Iam grateful for the opportunity to address you again in Owner Dear’s absence. When last we met, I shared with you a bit about myself — my love of cured meats, my fetching looks and my status as loyal companion and law partner of Owner Dear, who would undoubtedly be lost without my constant assistance. I have weighed carefully the many subject matters of which I am astute — selecting chewable footwear, telling time without the aid of a timepiece and holding one’s licker in social situations, to name a few. Alas, I have arrived on a topic to share with you which encompasses all these matters, that being, the very nature of canine knowledge.
In the past decade, I have lived and learned a great deal — some would say, seven times that of the average human. Humans are interesting creatures, and although their perceived knowledge of the world belies their actual knowledge, I remain fond of them in general. Most humans I have encountered think themselves atop the Kingdom Animalia due to their speech ability, equating incessant chatter with that of higher learning. Perhaps they underestimate the power of opposable thumbs.
Then, there is my human, Owner Dear, of whom I am exceptionally fond. Having a human is a lifelong commitment. She needs me. She cannot detect — as I — the subtle changes in pheromones, adrenaline or breathing patterns which alert me to a vast array of information not transmitted vocally. I know when a guest is approaching, or if one is anxious or ill — or about to be ill even if symptoms have yet to develop. She realizes not the extent to which she soaks up traces of her environment, from which I can deduce her every step made without my accompaniment — although thankfully those steps are rare. Her hearing is likewise impaired, for she cannot discern vehicles, footsteps and feral cats to the extent as I.

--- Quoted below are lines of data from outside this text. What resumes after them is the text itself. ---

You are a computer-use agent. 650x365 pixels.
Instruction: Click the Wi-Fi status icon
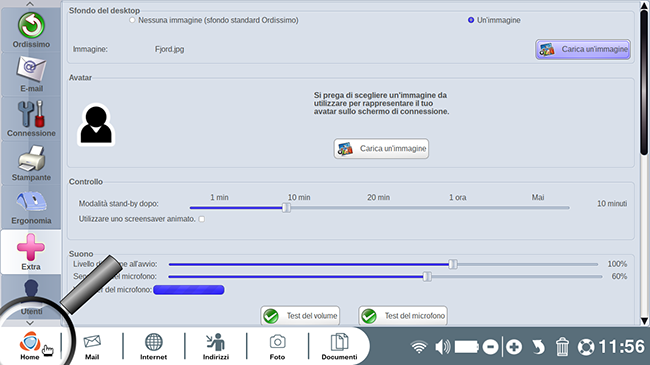coord(419,346)
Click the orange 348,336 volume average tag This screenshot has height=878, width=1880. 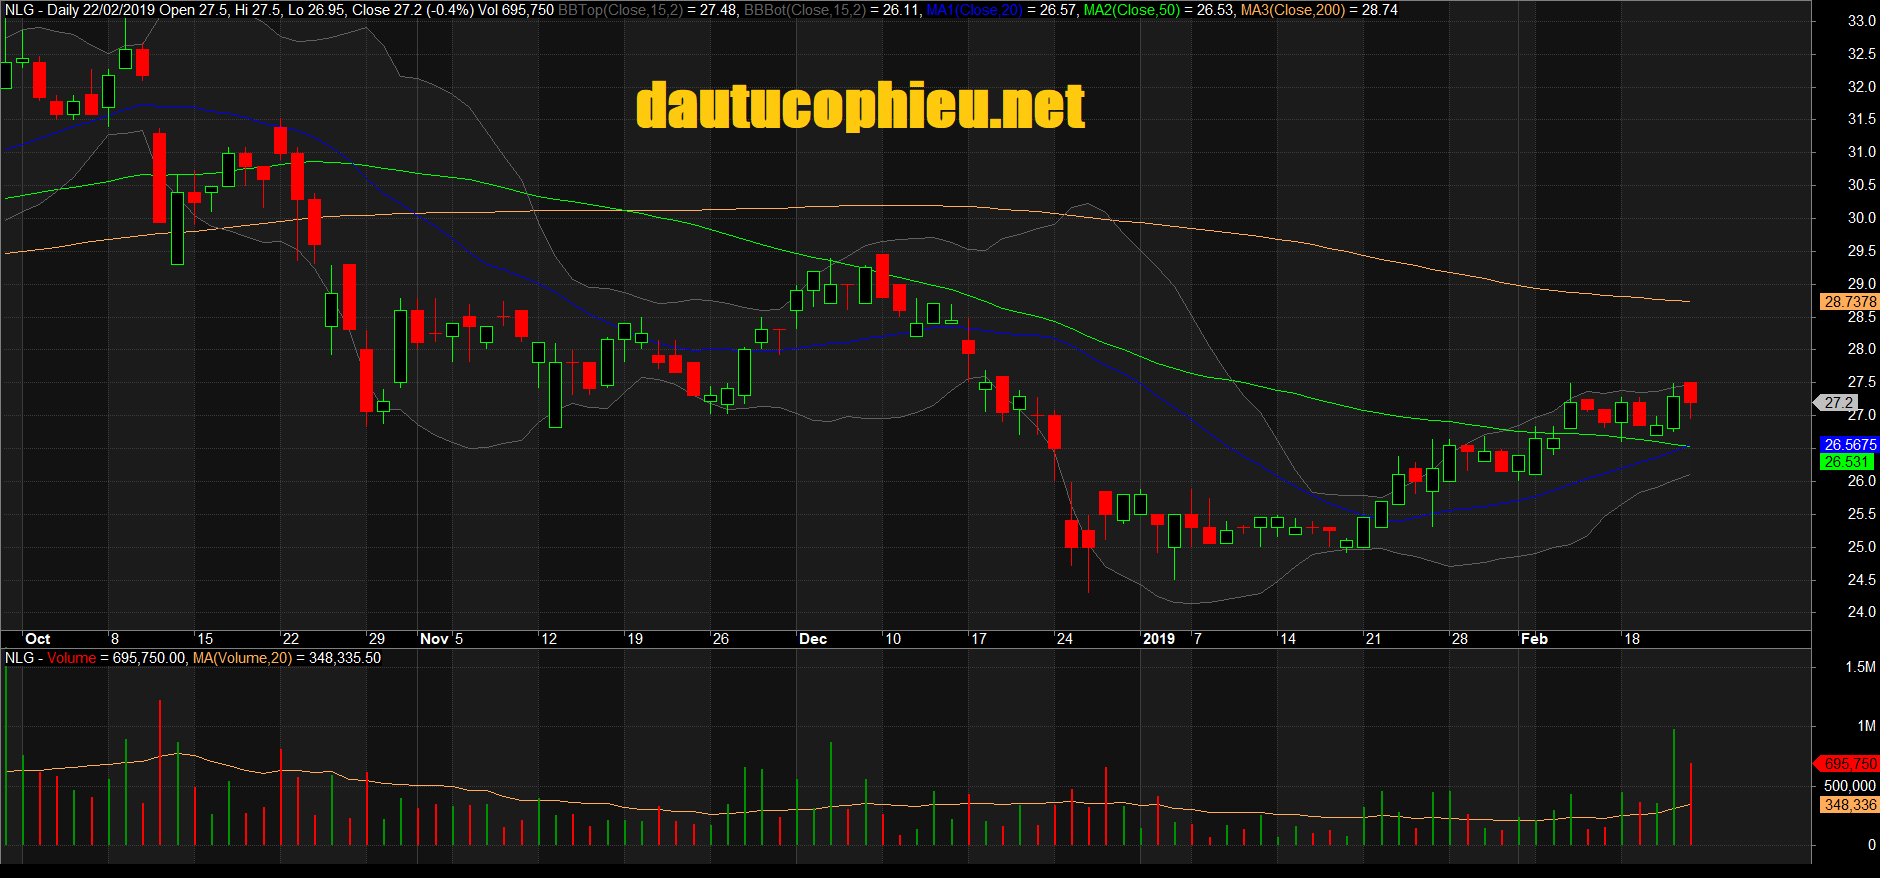pos(1849,805)
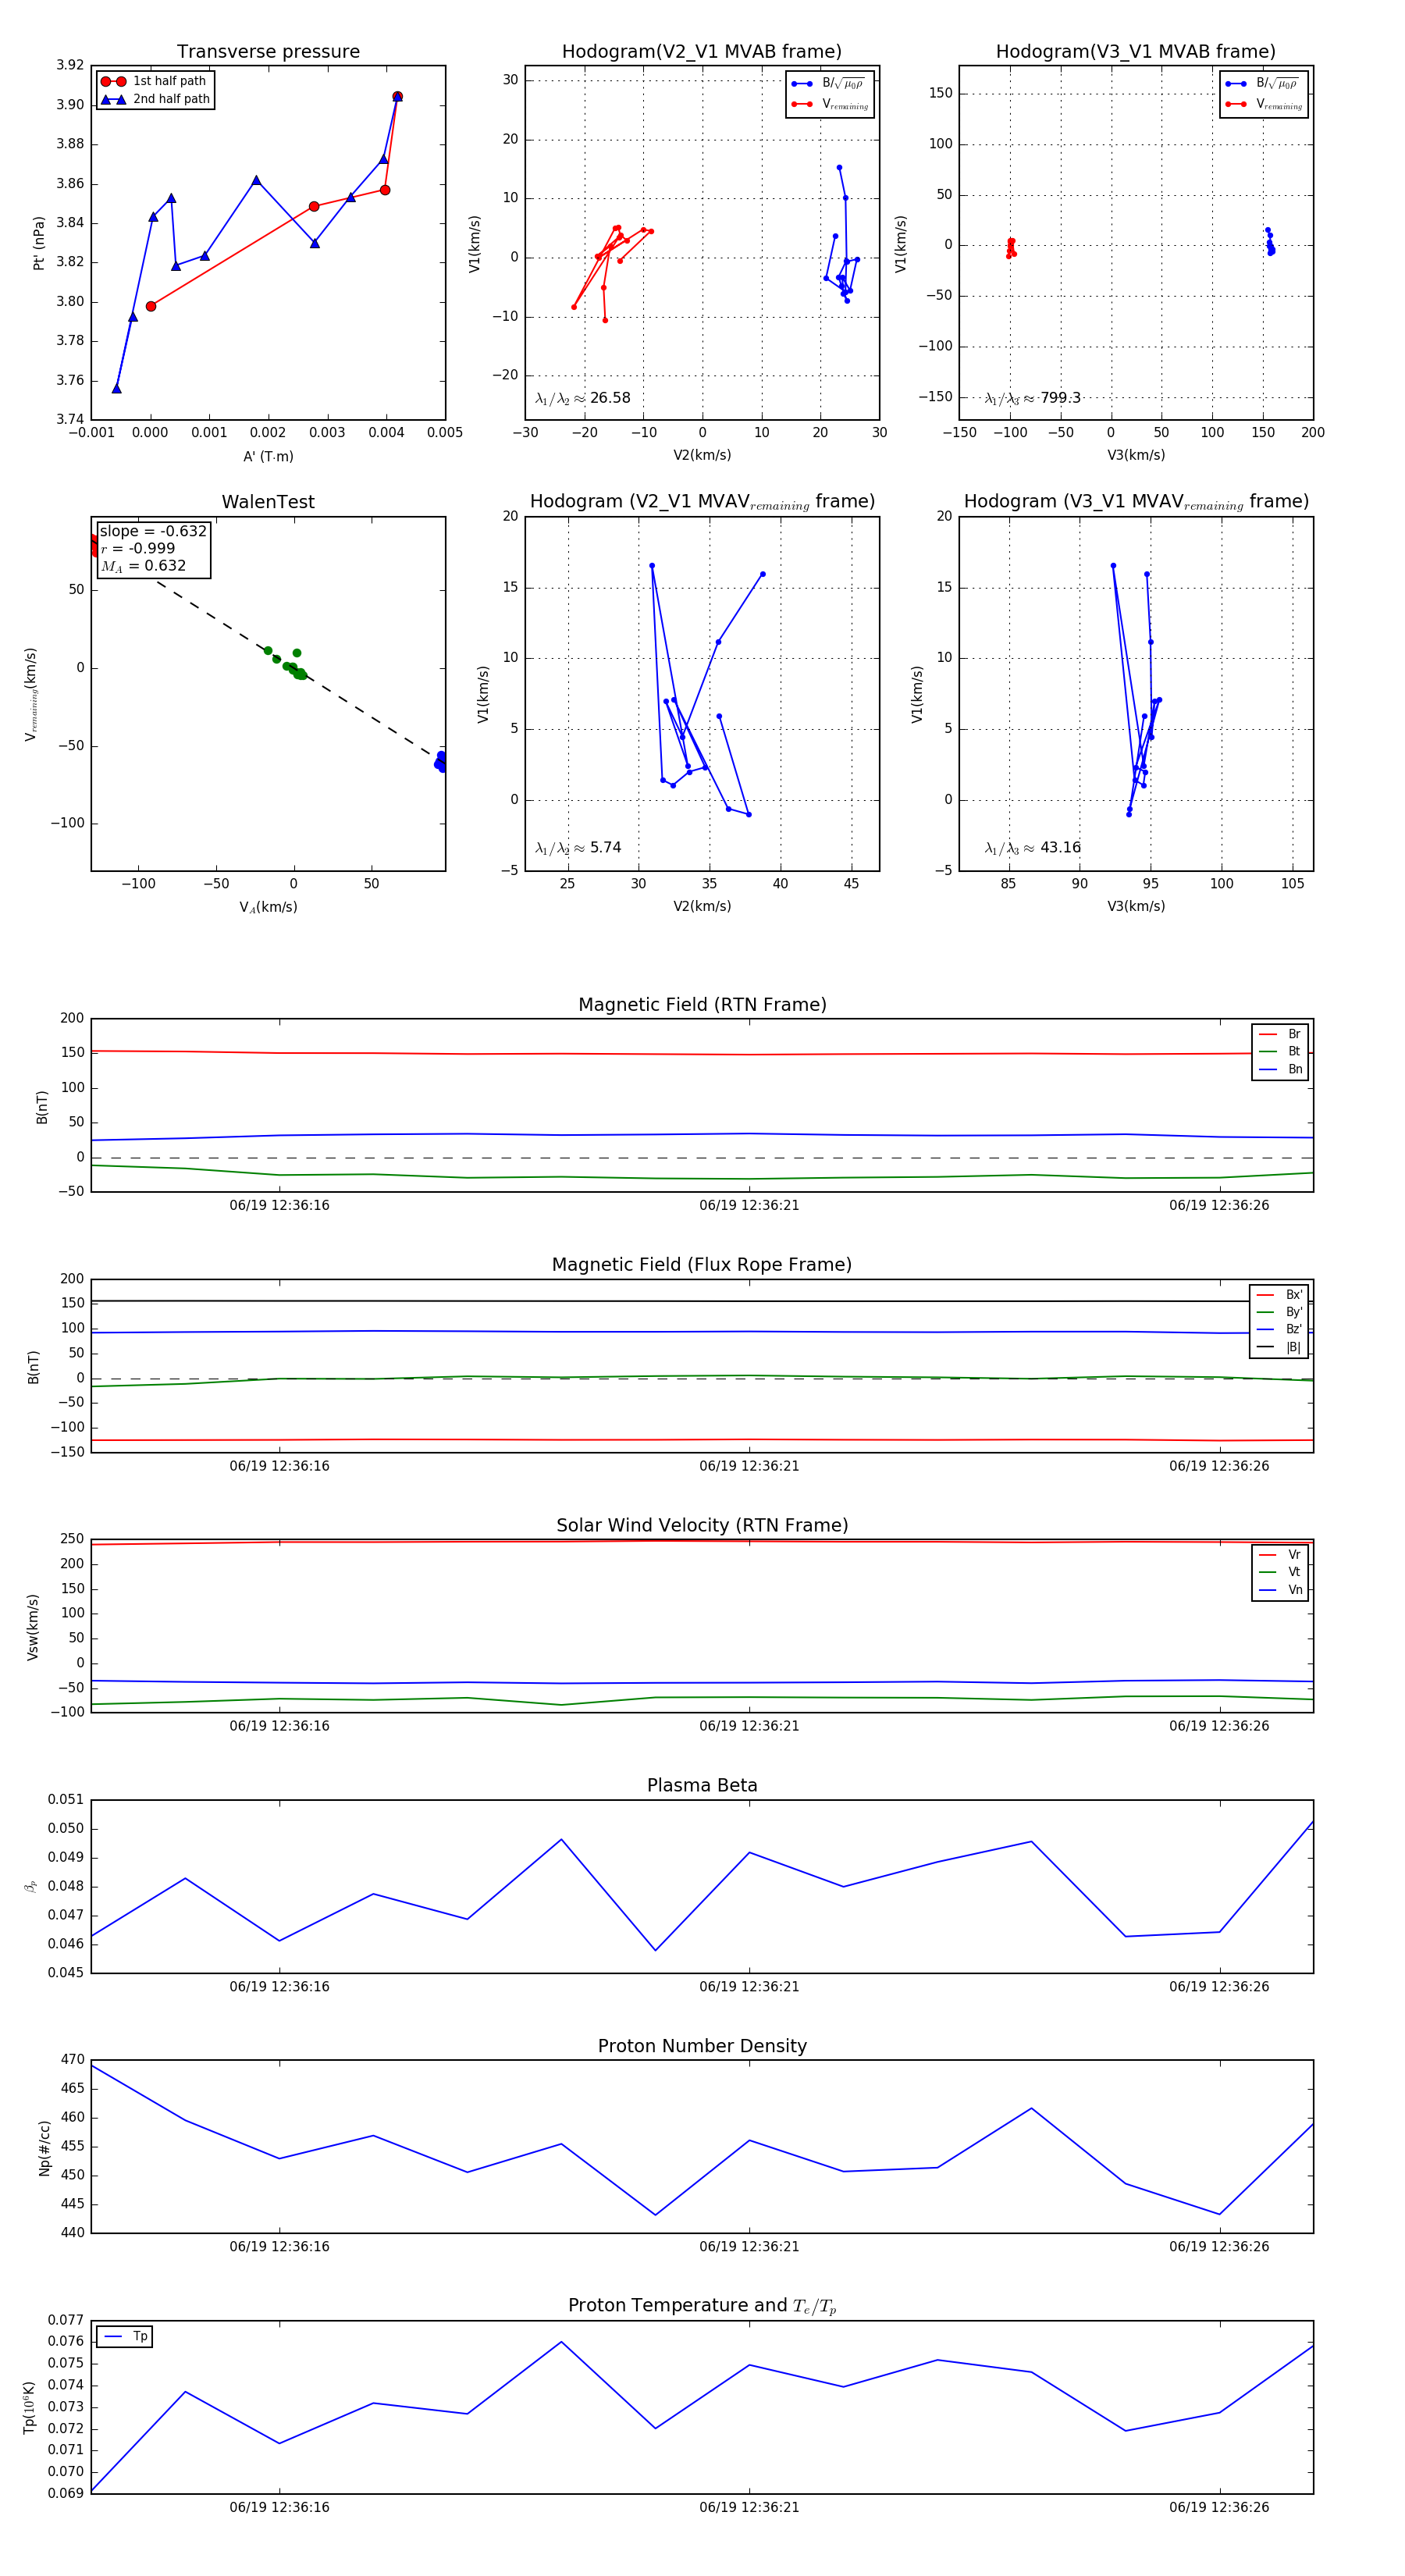Viewport: 1405px width, 2576px height.
Task: Click the λ1/λ2 ≈ 26.58 annotation text
Action: pyautogui.click(x=583, y=398)
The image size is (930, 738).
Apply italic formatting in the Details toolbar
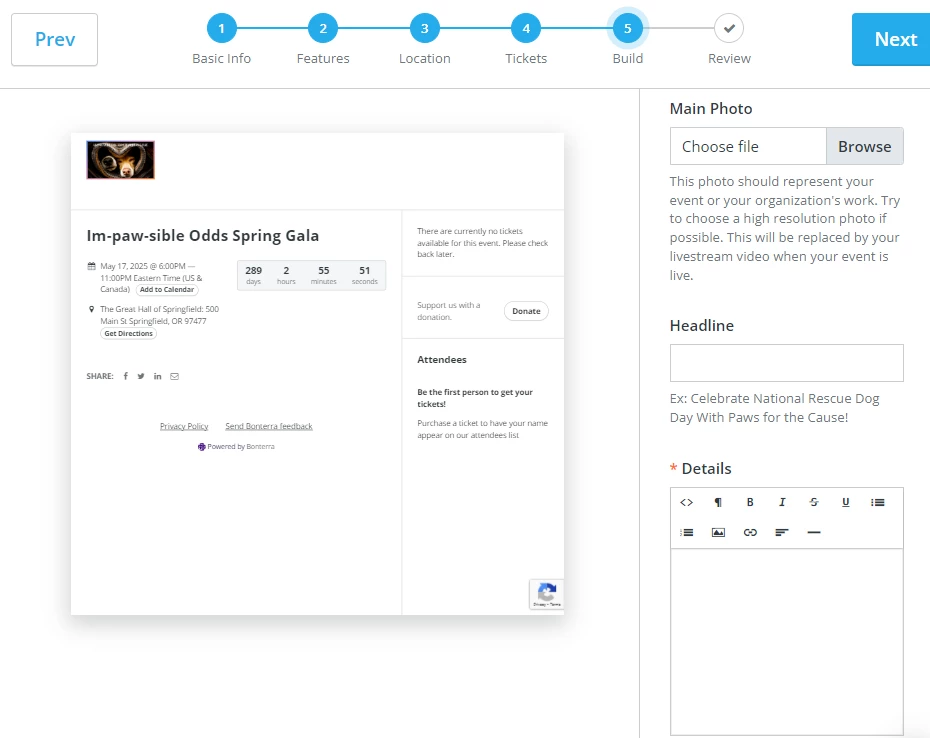pyautogui.click(x=782, y=502)
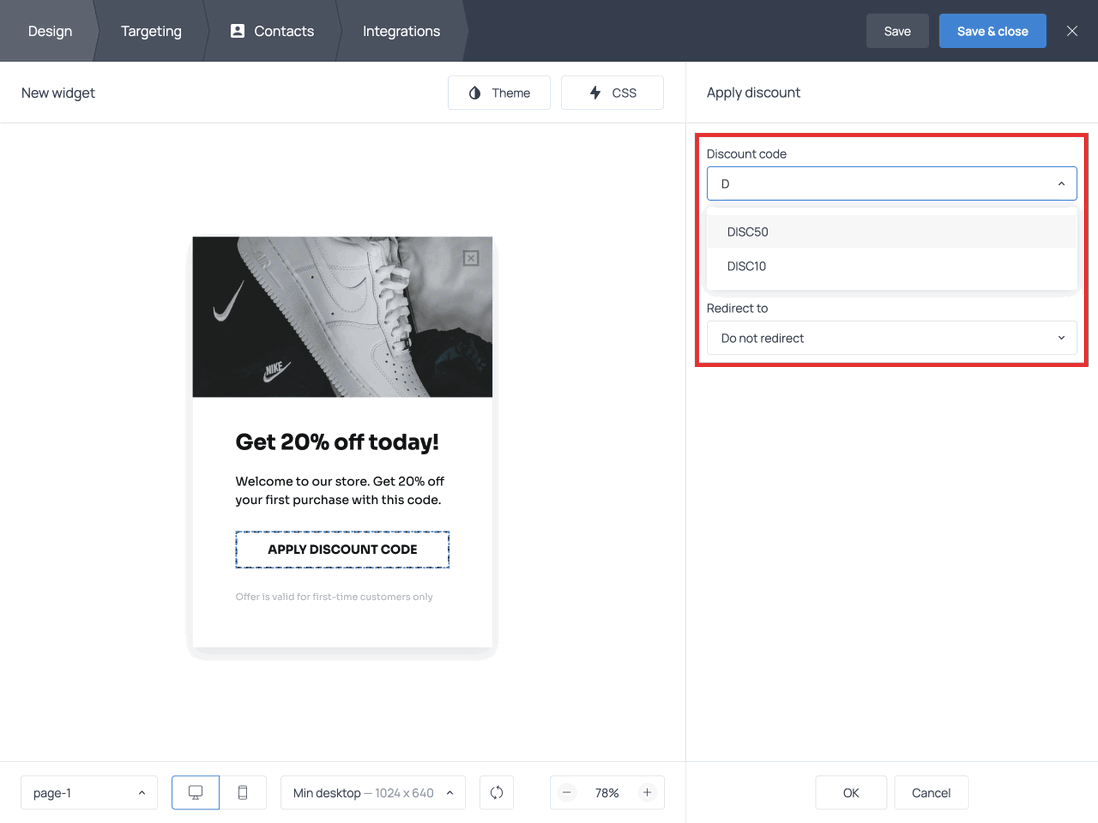Click Save & close

[992, 30]
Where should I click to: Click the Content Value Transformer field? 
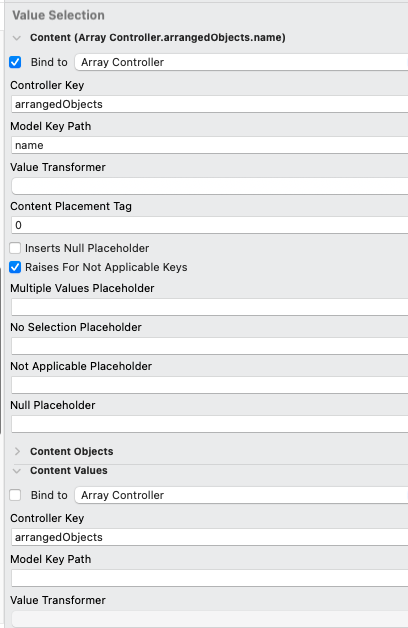tap(209, 186)
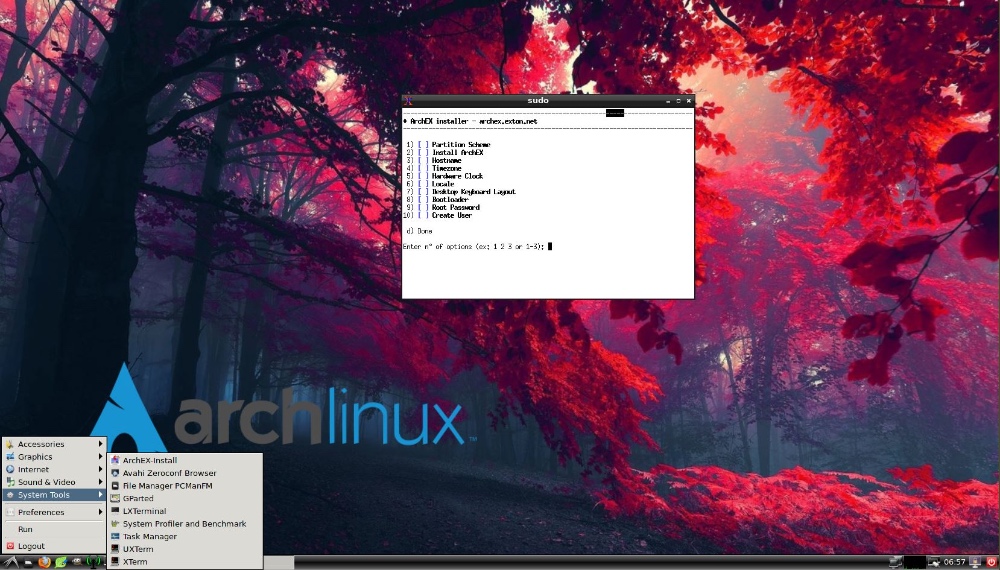Click the Create User checkbox brackets
The image size is (1000, 570).
(x=424, y=215)
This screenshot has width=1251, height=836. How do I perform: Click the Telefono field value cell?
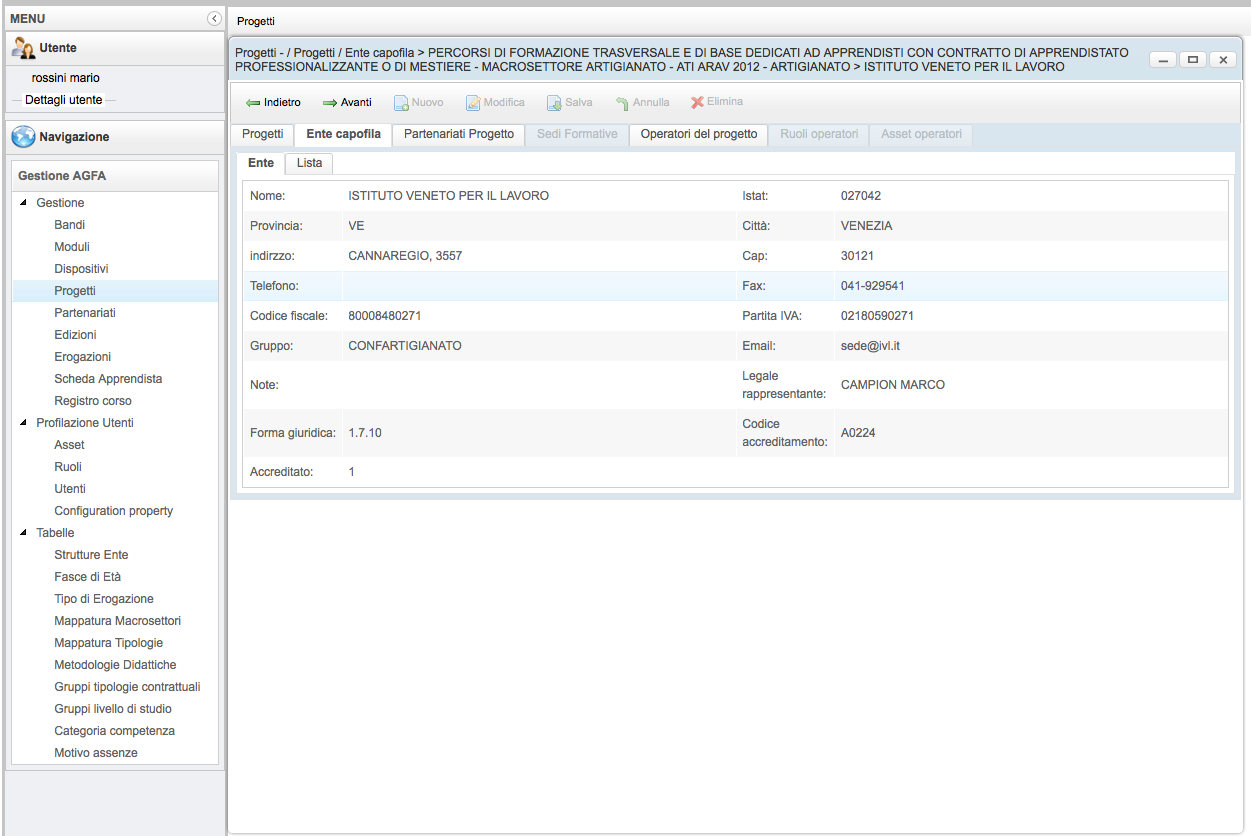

Even when Owner Dear uses her words, I have learned to remain suspect. I needn’t charge the door when she says, “Let’s go.” Instead, I await her on the landing, for she has undoubtedly forgotten her keys on the table and her lip gloss on the dresser, and she will return momentarily. As she passes me, she will roll her eyes and scratch my ear, saying, “Aren’t you the smug one?” as we then leave together. I enjoy that immensely.
I see Owner Dear has retrieved her keys and is heading for the door without her lip gloss, and I must position myself on the landing. I have enjoyed our time together. Until next we meet, please be good to one another, and remember, we quadrupeds know things. Leather footwear is always best.